───── Dataset records ─────
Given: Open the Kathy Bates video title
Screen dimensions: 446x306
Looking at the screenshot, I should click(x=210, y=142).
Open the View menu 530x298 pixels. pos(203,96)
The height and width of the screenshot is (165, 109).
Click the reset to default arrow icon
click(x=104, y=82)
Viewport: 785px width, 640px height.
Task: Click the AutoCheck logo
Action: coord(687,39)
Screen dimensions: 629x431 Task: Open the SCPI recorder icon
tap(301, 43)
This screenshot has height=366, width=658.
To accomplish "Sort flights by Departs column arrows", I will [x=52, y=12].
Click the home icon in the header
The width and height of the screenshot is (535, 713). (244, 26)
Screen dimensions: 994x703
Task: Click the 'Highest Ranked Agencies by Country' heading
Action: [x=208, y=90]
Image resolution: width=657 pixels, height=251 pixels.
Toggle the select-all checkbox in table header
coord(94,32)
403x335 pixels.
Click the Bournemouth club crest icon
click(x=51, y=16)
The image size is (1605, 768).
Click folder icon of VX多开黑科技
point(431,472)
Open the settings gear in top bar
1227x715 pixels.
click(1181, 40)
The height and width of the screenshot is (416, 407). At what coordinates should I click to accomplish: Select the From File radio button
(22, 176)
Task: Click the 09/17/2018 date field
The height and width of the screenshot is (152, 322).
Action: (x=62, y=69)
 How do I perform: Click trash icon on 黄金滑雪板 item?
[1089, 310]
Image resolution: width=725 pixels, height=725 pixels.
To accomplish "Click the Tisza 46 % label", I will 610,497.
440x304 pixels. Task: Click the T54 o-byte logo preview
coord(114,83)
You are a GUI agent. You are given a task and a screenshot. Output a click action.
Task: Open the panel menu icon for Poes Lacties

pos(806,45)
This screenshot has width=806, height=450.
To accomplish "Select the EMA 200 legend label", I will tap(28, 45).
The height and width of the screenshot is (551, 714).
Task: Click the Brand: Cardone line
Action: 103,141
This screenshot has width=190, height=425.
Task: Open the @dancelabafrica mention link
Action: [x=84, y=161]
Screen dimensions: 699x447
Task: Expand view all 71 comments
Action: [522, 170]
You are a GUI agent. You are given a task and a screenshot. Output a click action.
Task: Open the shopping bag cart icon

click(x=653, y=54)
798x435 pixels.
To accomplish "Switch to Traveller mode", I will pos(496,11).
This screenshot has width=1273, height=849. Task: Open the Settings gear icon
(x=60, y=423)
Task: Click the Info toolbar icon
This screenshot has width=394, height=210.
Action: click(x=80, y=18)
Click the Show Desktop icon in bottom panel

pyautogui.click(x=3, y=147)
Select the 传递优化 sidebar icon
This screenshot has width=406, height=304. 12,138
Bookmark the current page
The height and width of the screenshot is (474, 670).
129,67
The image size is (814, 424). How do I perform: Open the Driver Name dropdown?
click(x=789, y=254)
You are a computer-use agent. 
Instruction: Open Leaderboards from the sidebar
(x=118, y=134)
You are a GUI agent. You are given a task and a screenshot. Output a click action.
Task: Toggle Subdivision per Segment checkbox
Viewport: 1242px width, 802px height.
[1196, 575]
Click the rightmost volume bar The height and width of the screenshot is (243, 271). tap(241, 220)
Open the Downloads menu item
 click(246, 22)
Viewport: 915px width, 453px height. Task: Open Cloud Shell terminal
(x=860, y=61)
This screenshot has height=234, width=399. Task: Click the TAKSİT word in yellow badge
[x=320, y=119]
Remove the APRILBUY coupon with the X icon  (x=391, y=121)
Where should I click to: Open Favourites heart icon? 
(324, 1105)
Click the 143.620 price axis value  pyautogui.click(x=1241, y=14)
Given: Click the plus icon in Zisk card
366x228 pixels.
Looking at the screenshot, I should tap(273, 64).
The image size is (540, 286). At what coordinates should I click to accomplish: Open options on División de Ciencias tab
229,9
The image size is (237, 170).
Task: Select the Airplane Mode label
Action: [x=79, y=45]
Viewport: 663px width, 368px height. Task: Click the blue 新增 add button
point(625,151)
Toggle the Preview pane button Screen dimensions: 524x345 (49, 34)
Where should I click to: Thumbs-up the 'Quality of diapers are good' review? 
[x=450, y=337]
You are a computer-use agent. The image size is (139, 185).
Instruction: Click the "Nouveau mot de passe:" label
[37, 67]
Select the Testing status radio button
─────
» **Problem description**
State how many lines in the entries hold the word "computer", giving the number alone.

» **The answer**
2